Saint of the Day – 24 July – St Charbel Makhluf O.L.M. Monk, Priest, Hermit, Miracle Worker – The holy monk whose dead body radiated white light – (8 May 1828 at Beka-Kafra, Lebanon as Joseph Zaroun Makhlouf – 24 December 1898 at Annaya of natural causes). St Charbel was Beatified in 1965, at the close of Vatican II and Canonised on 9 October 1977 by Pope Paul VI. Patron of Lebanon.


Youssef Antoun Makhlouf, the fifth child of a mule driver and his wife, he was born at Biqa-Kafra in the mountains of north Lebanon. Orphaned at an early age, he was brought up by an uncle who showed little sympathy for his charge’s devotion to prayer and solitude. Undeterred, in 1851, at the age of 23, Makhlouf entered the monastery of St Maroun at Annaya, taking the name in religion of Charbel, a second-century martyr at Antioch.
For 16 years, he worked hard in the monastery’s vineyards and sang the office at Mass. If Charbel was in any way distinguished from his fellow monks it was in his greater fervour for mortification, his rapt attention at Mass and his constant perusal of Thomas à Kempis’s Imitation of Christ. Although ordained a priest in 1859, Charbel increasingly felt the call to become a hermit. For some years his superiors resisted this ambition. In 1875, however, he removed to a hermitage attached to the monastery. At 4,600 feet above sea level his cell was often freezing; it was clear, however, that suffering and self-obliteration were precisely the graces which he sought. Following his death, the monks who trembled with cold during the night when they kept vigil at his coffin before his funeral, said: “See how we find ourselves unable to endure for a single night, the rude cold of this chapel! How could this priest live here for twenty-three years, on his knees, like a statue before the altar, every night from midnight until eleven in the morning, when he rose to say his Mass? Blessed is he, for he undoubtedly receives at present his reward with God!”

Saint Charbel also gained a reputation for holiness and despite his wish to live in isolation, was much sought for counsel and blessing. He had a great personal devotion to the Blessed Sacrament and the Blessed Virgin and was known to levitate during his prayers. He reportedly never raised his eyes from the ground, his face shrouded by his cloak, unless his gaze was fixed on the tabernacle during the Eucharist.


The week before Christmas, while Saint Charbel was offering Mass, paralysis struck him suddenly as he elevated the Eucharist during the consecration. For one week, he suffered in agony, repeating the prayer he was unable to complete during the Mass: “O Father of truth, behold Your Son, victim to please You; condescend to approve [this offering], because for me He endured death, to give me life…”
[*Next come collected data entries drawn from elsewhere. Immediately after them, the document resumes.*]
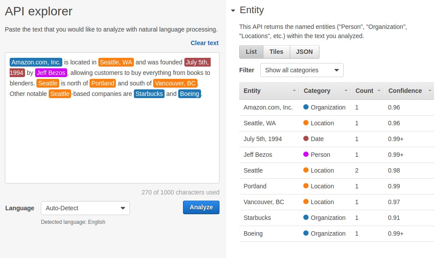Viewport: 442px width, 258px height.
Task: Collapse the Entity section triangle
Action: click(x=233, y=11)
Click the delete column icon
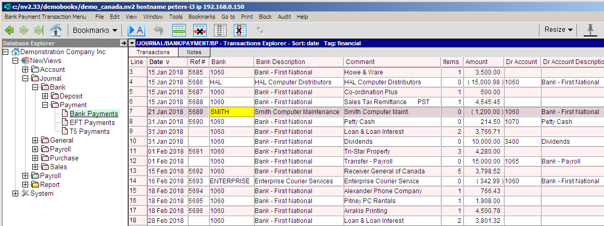 click(x=240, y=30)
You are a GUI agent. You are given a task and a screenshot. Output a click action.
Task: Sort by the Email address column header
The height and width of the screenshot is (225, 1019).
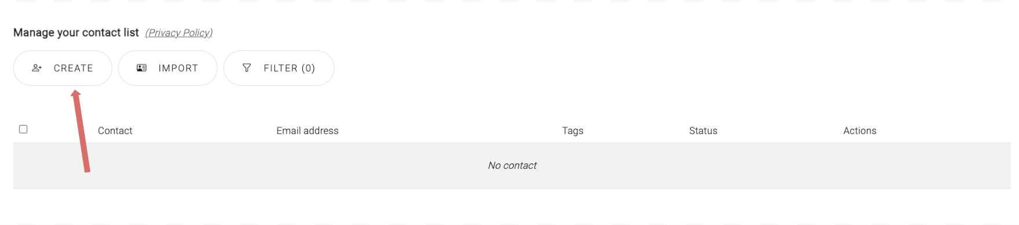308,131
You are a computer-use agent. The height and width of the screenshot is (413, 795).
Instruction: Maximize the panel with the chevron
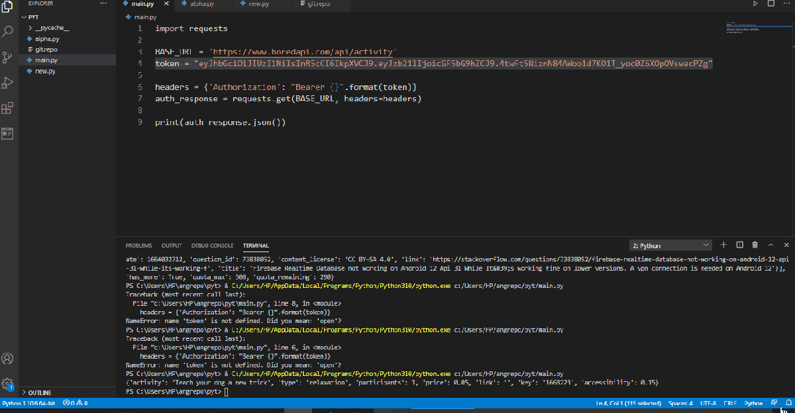(x=770, y=244)
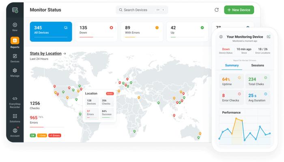Expand the 8 Error Checks card

(231, 97)
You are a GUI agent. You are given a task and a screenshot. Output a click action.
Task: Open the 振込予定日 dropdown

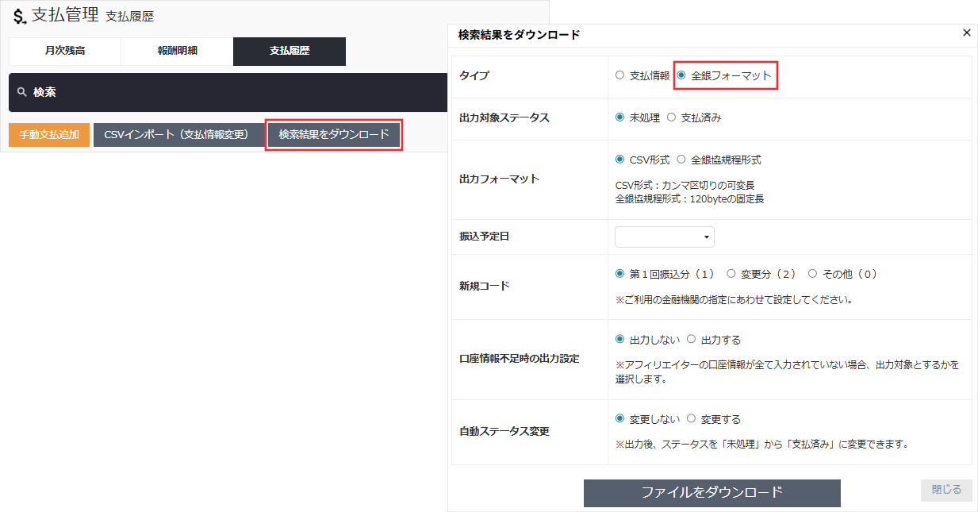point(664,236)
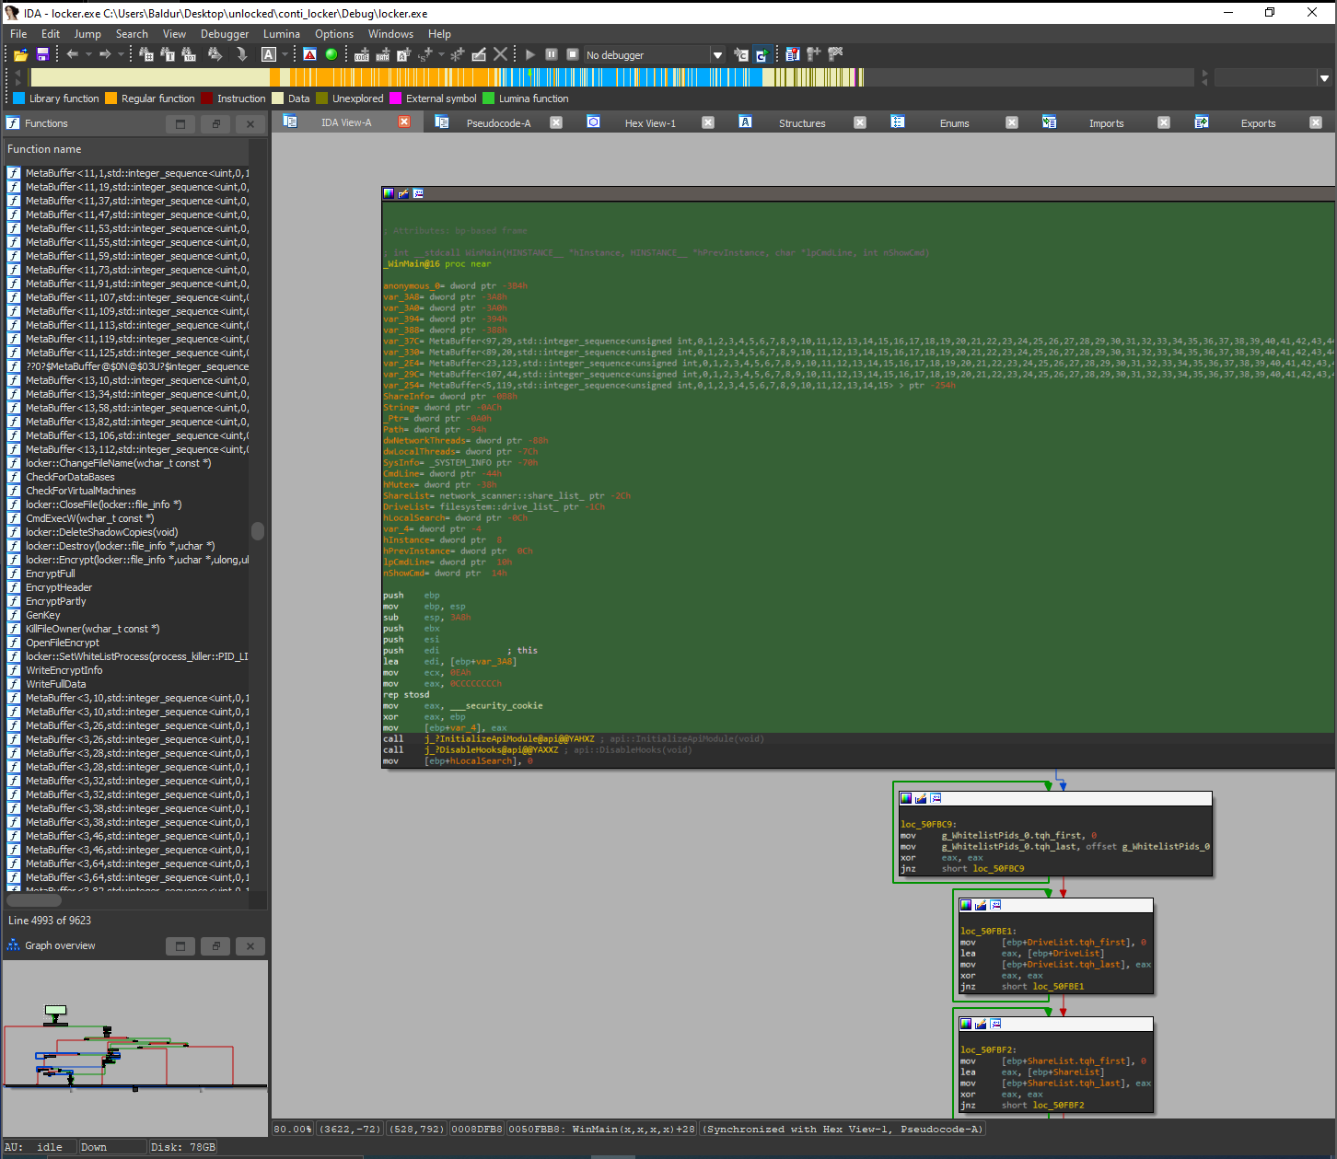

When Charbel died, aged 70, he was interred in the monastery cemetery, without a coffin, as was customary. On the evening of his funeral, his superior wrote: “Because of what he will do after his death, I need not talk about his behavior.” Over the next 45 days, however, it seemed to many observers that the place where his body lay was irradiated by white light. After four months it was decided to open the grave. Charbel’s cadaver was found to be perfectly preserved notwithstanding floods which had turned the area into a sea of mud.
The corpse was re-clothed and installed in the monastery chapel. Now, a strange liquid was secreted from the pores of the dead man’s skin, making it necessary regularly to change his garments. An examination conducted in 1927 by doctors of the local French medical institute found that the body was still incorrupt. At this stage it was transferred to a new zinc-lined coffin, which was placed inside the wall of an oratory.
In 1950 a liquid was observed to be oozing from a corner of the tomb. Another examination discovered a viscous fluid in the bottom of the coffin. And while subsequent investigations have revealed a body no longer incorrupt, the bones have mysteriously turned red.
Hundreds of cures have been, and still are, reported by those who visited Charbel’s tomb. He was canonised in 1977.